L’arrivo dell’autunno non ci impensierisce e se il mezcal è stato protagonista dei vostri drink estivi, a maggior ragione noi proseguiamo a raccontarvi la sua antica storia, la sua tradizione e i suoi tanti… perché!
[si legge, più o meno, in: 6 minuti]
Proseguiamo a farlo con il nostro “Affabulatore alcolico” Mauro Bonutti, con la sua preparazione e con il suo stile piacevole, semplice ma al tempo stesso altamente divulgativo. Siamo tornati indietro di secoli per arrivare, stavolta, ai giorni nostri e a quelle fasi che trasformano il “cuore” di una pianta nel “cuore” di un distillato.
¡Arriba el Mezcal! Buona lettura.
[la redazione]
Mezcal: alla scoperta dell’agave
La figura dell’affabulatore è complicata. Raccontare storie, leggende, mezze verità, rende sempre piacevole il discorso, attira chi si mette in ascolto e lo incuriosisce ma, ogni tanto, si sente il bisogno di andare oltre e ancorarsi alla solida realtà delle cose. La cosiddetta “fredda cronaca”, come diceva qualcuno.
È il momento in cui entrano in gioco (e deve rimanere pur sempre un gioco) la scienza, il dettaglio, la precisione. Ed ecco che si volta il cappellino e si cambia la scritta, per lasciare il posto al centro della scena, con tutte le luci accese, al divulgatore, al cosiddetto “esperto”.
Ci cospargiamo necessariamente il capo di cenere, scusandoci per il paragone irriverente, ed entriamo per qualche attimo in quella che possiamo definire “modalità superquark“:
Siamo ormai tutti esperti, e sappiamo tutti che per ogni distillato la sua storia inizia sempre con una materia prima “zuccherina”, che nel caso del nostro mezcal abbiamo identificato con questa agave o questo maguey. Ma, la/lo conosciamo? Quanto ne sappiamo?
Accendiamo allora la “musica”, facciamo partire la sigla che conosciamo a memoria, e andiamo a fare conoscenza con questa pianta. Si parte, altro giro altra corsa…!
Prendiamo un qualsiasi dizionario, che sia un bel tomo cartaceo o la banale Wikipedia, e alla voce “agave” troveremo una definizione più o meno simile a questa:
Genere di piante appartenenti alla famiglia della agavacee (o succulente), il cui termine significa “splendido”, “ammirabile”. Comprende oltre 300 specie, tutte diverse e di dimensioni molto variabili ed è diffusa in tutto il mondo ma soprattutto nella parte centrale delle Americhe.

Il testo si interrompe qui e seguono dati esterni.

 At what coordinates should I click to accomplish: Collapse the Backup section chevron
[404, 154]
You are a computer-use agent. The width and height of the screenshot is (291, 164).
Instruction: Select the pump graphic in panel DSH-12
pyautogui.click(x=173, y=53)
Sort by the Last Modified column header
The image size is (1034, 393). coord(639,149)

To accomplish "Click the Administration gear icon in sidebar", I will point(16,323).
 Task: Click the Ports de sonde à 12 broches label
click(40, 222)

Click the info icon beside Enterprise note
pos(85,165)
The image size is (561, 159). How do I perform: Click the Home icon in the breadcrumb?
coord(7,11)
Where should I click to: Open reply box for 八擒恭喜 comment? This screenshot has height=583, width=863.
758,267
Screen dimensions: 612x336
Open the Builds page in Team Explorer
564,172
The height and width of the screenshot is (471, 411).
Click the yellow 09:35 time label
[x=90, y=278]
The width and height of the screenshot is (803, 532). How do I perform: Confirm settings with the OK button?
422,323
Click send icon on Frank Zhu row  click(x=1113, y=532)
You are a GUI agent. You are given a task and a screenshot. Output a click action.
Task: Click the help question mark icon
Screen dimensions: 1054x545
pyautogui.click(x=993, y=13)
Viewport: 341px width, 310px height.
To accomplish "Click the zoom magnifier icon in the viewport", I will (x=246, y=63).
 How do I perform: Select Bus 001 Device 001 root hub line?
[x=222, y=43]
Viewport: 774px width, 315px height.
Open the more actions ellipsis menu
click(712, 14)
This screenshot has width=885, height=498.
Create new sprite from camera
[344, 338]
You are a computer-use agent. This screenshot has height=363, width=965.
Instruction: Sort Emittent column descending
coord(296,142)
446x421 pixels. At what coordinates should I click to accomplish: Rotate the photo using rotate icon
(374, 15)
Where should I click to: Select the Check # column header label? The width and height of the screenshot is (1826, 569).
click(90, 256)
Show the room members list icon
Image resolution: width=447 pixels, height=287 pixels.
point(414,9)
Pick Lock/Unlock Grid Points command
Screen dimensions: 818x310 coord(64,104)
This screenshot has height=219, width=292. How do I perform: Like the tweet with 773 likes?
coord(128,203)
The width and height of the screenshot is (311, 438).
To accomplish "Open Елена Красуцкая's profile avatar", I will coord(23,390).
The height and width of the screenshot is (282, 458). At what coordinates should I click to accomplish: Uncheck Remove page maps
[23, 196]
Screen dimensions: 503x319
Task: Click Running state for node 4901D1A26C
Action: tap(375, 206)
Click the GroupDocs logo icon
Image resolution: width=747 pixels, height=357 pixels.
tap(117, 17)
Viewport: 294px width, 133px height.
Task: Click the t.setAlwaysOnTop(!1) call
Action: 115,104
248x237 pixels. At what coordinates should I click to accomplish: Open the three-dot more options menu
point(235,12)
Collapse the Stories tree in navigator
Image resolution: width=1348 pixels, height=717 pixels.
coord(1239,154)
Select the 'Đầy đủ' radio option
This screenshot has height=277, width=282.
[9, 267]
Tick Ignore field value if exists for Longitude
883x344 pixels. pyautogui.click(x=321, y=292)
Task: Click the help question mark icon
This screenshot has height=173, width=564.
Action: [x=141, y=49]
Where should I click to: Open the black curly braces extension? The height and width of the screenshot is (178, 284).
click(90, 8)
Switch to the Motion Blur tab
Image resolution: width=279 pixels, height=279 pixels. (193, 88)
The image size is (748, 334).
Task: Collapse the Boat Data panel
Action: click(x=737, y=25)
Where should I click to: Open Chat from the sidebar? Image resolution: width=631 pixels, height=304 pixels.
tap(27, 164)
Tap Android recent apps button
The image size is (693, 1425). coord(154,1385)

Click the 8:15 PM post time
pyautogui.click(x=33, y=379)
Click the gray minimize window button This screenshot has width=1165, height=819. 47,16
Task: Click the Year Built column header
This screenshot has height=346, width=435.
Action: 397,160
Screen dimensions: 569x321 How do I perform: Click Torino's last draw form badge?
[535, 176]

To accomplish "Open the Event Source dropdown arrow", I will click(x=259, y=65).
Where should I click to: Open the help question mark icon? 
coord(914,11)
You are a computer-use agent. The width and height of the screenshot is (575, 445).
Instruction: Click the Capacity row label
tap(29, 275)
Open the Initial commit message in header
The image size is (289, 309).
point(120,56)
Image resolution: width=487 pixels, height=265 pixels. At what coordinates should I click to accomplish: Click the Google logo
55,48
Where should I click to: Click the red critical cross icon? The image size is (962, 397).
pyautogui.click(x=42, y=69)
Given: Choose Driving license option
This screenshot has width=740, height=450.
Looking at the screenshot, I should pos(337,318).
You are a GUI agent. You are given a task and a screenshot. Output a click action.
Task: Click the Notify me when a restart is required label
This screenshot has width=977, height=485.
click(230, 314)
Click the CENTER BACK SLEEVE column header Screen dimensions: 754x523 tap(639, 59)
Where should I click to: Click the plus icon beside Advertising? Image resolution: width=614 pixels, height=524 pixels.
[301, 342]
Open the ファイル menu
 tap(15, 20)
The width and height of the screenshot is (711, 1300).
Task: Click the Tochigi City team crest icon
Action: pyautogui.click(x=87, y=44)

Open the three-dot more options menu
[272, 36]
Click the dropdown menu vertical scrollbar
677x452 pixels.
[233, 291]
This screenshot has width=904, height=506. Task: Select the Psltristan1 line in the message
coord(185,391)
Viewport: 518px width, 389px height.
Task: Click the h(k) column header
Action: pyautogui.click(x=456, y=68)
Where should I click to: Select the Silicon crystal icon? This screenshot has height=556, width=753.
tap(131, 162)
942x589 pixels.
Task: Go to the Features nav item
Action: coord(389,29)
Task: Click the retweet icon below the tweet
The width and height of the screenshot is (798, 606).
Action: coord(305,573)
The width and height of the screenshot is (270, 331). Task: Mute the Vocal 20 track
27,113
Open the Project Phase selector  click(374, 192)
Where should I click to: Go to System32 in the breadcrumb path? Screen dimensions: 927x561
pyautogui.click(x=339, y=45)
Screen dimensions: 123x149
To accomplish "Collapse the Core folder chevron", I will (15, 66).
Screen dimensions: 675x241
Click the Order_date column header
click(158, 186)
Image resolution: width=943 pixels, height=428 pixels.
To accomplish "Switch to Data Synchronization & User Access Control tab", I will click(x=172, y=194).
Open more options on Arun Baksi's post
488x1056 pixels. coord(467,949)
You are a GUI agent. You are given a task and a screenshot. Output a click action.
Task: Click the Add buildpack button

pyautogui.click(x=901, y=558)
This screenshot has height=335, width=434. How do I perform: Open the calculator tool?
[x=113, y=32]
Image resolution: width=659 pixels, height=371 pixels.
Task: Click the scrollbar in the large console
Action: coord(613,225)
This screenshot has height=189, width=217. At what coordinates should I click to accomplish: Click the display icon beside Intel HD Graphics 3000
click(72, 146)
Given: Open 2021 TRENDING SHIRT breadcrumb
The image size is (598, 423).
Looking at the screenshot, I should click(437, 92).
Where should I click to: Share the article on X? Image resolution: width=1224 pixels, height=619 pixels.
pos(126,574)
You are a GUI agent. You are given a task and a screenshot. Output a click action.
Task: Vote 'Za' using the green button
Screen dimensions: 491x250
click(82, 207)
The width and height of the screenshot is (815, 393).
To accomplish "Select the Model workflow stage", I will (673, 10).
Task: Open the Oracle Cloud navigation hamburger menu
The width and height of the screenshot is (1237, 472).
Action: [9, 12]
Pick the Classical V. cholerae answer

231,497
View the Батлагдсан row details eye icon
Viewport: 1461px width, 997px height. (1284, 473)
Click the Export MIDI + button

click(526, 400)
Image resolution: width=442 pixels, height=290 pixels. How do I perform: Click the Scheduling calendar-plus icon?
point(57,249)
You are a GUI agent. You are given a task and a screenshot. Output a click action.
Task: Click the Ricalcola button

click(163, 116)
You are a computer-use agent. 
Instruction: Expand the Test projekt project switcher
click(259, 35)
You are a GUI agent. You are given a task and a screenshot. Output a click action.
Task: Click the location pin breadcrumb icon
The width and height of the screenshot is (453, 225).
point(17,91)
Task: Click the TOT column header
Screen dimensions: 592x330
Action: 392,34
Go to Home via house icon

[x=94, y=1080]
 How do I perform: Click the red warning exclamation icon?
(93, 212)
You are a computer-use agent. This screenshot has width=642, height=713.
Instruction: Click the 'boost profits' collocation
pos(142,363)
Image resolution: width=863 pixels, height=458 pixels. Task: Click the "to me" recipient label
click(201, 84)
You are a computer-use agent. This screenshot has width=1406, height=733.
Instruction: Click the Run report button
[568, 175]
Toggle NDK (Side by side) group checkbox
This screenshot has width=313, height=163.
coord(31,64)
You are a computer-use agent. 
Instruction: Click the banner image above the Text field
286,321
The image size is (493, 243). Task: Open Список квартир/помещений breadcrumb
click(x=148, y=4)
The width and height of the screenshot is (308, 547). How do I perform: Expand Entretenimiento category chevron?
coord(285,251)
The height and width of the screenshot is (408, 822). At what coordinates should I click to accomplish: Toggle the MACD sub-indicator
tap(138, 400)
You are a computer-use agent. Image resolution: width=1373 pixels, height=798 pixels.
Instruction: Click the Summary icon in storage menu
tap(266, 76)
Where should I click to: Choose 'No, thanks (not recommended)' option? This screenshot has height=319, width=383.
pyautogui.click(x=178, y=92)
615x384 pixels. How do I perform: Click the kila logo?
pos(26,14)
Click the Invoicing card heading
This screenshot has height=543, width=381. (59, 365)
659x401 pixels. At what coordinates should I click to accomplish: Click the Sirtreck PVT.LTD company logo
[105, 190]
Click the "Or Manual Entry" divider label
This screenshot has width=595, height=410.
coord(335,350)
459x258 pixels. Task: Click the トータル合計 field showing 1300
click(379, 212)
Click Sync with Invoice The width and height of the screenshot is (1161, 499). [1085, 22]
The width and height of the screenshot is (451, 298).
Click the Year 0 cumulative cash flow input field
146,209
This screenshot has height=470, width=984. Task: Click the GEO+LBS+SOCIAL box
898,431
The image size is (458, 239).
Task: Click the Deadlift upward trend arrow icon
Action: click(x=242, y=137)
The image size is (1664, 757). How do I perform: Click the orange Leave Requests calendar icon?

Costituita da un grosso corpo ovalescente immerso nel terreno (bulbo o “pigna”) tutto sormontato da una serie di foglie di varia forma allungata, raccolte a rosetta. Dopo lunghissimi anni di vita fiorisce una sola volta e muore.
Semplice e sintetico, quasi tristemente romantico nel finale, ma poco utile per capire come da tutto questo si possa arrivare al nostro mezcal. La strada è lunga e necessita andare decisamente più nel dettaglio.
Piccola precisazione lessicale: nel nostro dizionario, agave è un sostantivo femminile ma per i messicani (e gli spagnoli) è di genere maschile. Non mi farò prendere dall’esotica (e forse più semplice) tentazione di utilizzare nell’articolo solo il maschile, sarò equo e di “pari opportunità” affidandomi ad ambo i generi sulla base del soggetto. Fateci caso.
L’agave o il maguey
Partiamo dicendo che l’agave è una pianta di cui si trovano tracce dalla notte dei tempi (si inizia sempre con “C’era una Volta…”) e ha trovato il suo habitat naturale nelle terre calde del Messico dove possiamo trovare sparse nei suoi immensi territori una gran parte delle specie esistenti (quasi 250 catalogate e in continuo aumento).
Si è adattata a vivere in queste zone così aride fino a crearsi un vero e proprio ecosistema ma non scordiamo che, guardandoci bene attorno e lungo le nostre vie, possiamo trovarla in tante versioni domestiche a cui, magari, finora non abbiamo fatto caso.
Storicamente nota quando “gioca in casa” con il termine nativo (e maschile) di maguey, viene ridenominata con il suo nome più internazionale di agave nel 1753, dal famoso botanico svedese Linneo nel suo libro “Species plantarum” dove raccolse i risultati di tutti i suoi lunghi anni di studio in giro per il mondo a classificare le specie viventi.
Si tratta di specie molto diverse tra loro, seppur tutte di caratteristiche similari, con foglie esterne di forma e colore variabile, che possono andare dai 50 cm ai 4 metri e con la pigna sottostante che può arrivare in alcuni casi fino ai 500 chili. Pigna che contiene al suo interno immense quantità di sostanze amidaceo/zuccherine che sono quelle che interessano ai nostri (un po’ meno nobili) scopi alcolici.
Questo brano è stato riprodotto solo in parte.